RECORDS ->
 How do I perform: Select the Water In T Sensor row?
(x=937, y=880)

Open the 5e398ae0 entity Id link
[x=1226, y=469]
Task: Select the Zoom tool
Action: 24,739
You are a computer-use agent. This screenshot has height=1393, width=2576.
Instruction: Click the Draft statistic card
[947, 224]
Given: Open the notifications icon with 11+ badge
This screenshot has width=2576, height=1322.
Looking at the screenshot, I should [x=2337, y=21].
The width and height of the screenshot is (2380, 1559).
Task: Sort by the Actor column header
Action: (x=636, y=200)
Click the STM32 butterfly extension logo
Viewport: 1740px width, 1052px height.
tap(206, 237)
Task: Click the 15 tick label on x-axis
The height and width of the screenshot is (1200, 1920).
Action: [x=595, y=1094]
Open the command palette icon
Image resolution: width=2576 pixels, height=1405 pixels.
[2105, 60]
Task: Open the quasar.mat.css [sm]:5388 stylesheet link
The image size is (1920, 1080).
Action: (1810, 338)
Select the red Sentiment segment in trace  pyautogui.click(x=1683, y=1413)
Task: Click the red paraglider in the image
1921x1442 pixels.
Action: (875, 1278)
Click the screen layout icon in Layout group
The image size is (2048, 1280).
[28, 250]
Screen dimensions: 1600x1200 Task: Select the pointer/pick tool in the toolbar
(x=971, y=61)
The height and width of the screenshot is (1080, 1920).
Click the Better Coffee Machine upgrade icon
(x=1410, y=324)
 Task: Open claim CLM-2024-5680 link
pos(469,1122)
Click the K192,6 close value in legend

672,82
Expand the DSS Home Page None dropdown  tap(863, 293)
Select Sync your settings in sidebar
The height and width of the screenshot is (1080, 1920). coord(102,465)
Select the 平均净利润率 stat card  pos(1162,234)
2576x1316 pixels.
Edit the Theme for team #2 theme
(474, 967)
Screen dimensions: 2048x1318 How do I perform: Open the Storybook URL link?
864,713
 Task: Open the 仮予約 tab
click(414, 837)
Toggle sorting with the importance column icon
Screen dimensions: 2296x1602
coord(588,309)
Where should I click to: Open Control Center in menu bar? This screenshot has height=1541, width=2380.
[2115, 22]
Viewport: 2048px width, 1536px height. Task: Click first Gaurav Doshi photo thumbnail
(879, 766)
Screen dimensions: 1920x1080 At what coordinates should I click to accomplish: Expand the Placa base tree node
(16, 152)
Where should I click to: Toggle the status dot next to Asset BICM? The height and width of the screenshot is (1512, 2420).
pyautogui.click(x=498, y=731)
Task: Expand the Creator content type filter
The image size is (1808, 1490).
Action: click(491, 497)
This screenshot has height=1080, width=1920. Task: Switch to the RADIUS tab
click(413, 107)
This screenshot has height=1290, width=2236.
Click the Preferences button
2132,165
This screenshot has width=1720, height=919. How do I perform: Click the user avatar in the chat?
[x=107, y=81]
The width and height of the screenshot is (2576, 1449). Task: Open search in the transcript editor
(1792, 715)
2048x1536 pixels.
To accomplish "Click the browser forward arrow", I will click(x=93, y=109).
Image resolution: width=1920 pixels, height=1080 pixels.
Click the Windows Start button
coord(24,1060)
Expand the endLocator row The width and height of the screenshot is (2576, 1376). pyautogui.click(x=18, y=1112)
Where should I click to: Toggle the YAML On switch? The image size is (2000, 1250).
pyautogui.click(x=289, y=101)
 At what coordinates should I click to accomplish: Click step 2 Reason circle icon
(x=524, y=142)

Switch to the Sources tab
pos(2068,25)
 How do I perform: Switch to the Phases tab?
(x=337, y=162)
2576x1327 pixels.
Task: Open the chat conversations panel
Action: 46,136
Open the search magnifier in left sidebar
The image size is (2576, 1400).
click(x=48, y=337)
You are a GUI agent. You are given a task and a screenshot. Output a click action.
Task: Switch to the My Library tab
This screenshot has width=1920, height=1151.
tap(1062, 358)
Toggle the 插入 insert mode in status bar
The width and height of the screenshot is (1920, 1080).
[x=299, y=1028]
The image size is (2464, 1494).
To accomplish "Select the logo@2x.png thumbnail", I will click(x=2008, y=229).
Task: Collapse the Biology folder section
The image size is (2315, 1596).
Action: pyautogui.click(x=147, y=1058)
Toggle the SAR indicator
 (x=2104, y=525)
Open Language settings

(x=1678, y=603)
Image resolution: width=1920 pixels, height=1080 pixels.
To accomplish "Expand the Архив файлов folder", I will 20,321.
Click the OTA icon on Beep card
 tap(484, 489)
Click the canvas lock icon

TASK DESCRIPTION ->
Word for word, write out all of the entries again.

RESULT OF THE TASK ->
 How do I perform: Select the Water In T Sensor row?
(x=937, y=880)

Open the 5e398ae0 entity Id link
[x=1226, y=469]
Task: Select the Zoom tool
Action: 24,739
You are a computer-use agent. This screenshot has height=1393, width=2576.
Instruction: Click the Draft statistic card
[947, 224]
Given: Open the notifications icon with 11+ badge
This screenshot has width=2576, height=1322.
Looking at the screenshot, I should [x=2337, y=21].
The width and height of the screenshot is (2380, 1559).
Task: Sort by the Actor column header
Action: (x=636, y=200)
Click the STM32 butterfly extension logo
Viewport: 1740px width, 1052px height.
tap(206, 237)
Task: Click the 15 tick label on x-axis
The height and width of the screenshot is (1200, 1920).
Action: [x=595, y=1094]
Open the command palette icon
Image resolution: width=2576 pixels, height=1405 pixels.
[2105, 60]
Task: Open the quasar.mat.css [sm]:5388 stylesheet link
The image size is (1920, 1080).
Action: (1810, 338)
Select the red Sentiment segment in trace  pyautogui.click(x=1683, y=1413)
Task: Click the red paraglider in the image
1921x1442 pixels.
Action: (875, 1278)
Click the screen layout icon in Layout group
The image size is (2048, 1280).
[28, 250]
Screen dimensions: 1600x1200 Task: Select the pointer/pick tool in the toolbar
(x=971, y=61)
The height and width of the screenshot is (1080, 1920).
Click the Better Coffee Machine upgrade icon
(x=1410, y=324)
 Task: Open claim CLM-2024-5680 link
pos(469,1122)
Click the K192,6 close value in legend

672,82
Expand the DSS Home Page None dropdown  tap(863, 293)
Select Sync your settings in sidebar
The height and width of the screenshot is (1080, 1920). coord(102,465)
Select the 平均净利润率 stat card  pos(1162,234)
2576x1316 pixels.
Edit the Theme for team #2 theme
(474, 967)
Screen dimensions: 2048x1318 How do I perform: Open the Storybook URL link?
864,713
 Task: Open the 仮予約 tab
click(414, 837)
Toggle sorting with the importance column icon
Screen dimensions: 2296x1602
coord(588,309)
Where should I click to: Open Control Center in menu bar? This screenshot has height=1541, width=2380.
[2115, 22]
Viewport: 2048px width, 1536px height. Task: Click first Gaurav Doshi photo thumbnail
(879, 766)
Screen dimensions: 1920x1080 At what coordinates should I click to accomplish: Expand the Placa base tree node
(16, 152)
Where should I click to: Toggle the status dot next to Asset BICM? The height and width of the screenshot is (1512, 2420).
pyautogui.click(x=498, y=731)
Task: Expand the Creator content type filter
The image size is (1808, 1490).
Action: click(491, 497)
This screenshot has height=1080, width=1920. Task: Switch to the RADIUS tab
click(413, 107)
This screenshot has height=1290, width=2236.
Click the Preferences button
2132,165
This screenshot has width=1720, height=919. How do I perform: Click the user avatar in the chat?
[x=107, y=81]
The width and height of the screenshot is (2576, 1449). Task: Open search in the transcript editor
(1792, 715)
2048x1536 pixels.
To accomplish "Click the browser forward arrow", I will click(x=93, y=109).
Image resolution: width=1920 pixels, height=1080 pixels.
Click the Windows Start button
coord(24,1060)
Expand the endLocator row The width and height of the screenshot is (2576, 1376). pyautogui.click(x=18, y=1112)
Where should I click to: Toggle the YAML On switch? The image size is (2000, 1250).
pyautogui.click(x=289, y=101)
 At what coordinates should I click to accomplish: Click step 2 Reason circle icon
(x=524, y=142)

Switch to the Sources tab
pos(2068,25)
 How do I perform: Switch to the Phases tab?
(x=337, y=162)
2576x1327 pixels.
Task: Open the chat conversations panel
Action: 46,136
Open the search magnifier in left sidebar
The image size is (2576, 1400).
click(x=48, y=337)
You are a GUI agent. You are given a task and a screenshot. Output a click action.
Task: Switch to the My Library tab
This screenshot has width=1920, height=1151.
tap(1062, 358)
Toggle the 插入 insert mode in status bar
The width and height of the screenshot is (1920, 1080).
[x=299, y=1028]
The image size is (2464, 1494).
To accomplish "Select the logo@2x.png thumbnail", I will click(x=2008, y=229).
Task: Collapse the Biology folder section
The image size is (2315, 1596).
Action: pyautogui.click(x=147, y=1058)
Toggle the SAR indicator
 (x=2104, y=525)
Open Language settings

(x=1678, y=603)
Image resolution: width=1920 pixels, height=1080 pixels.
To accomplish "Expand the Архив файлов folder", I will 20,321.
Click the OTA icon on Beep card
 tap(484, 489)
Click the canvas lock icon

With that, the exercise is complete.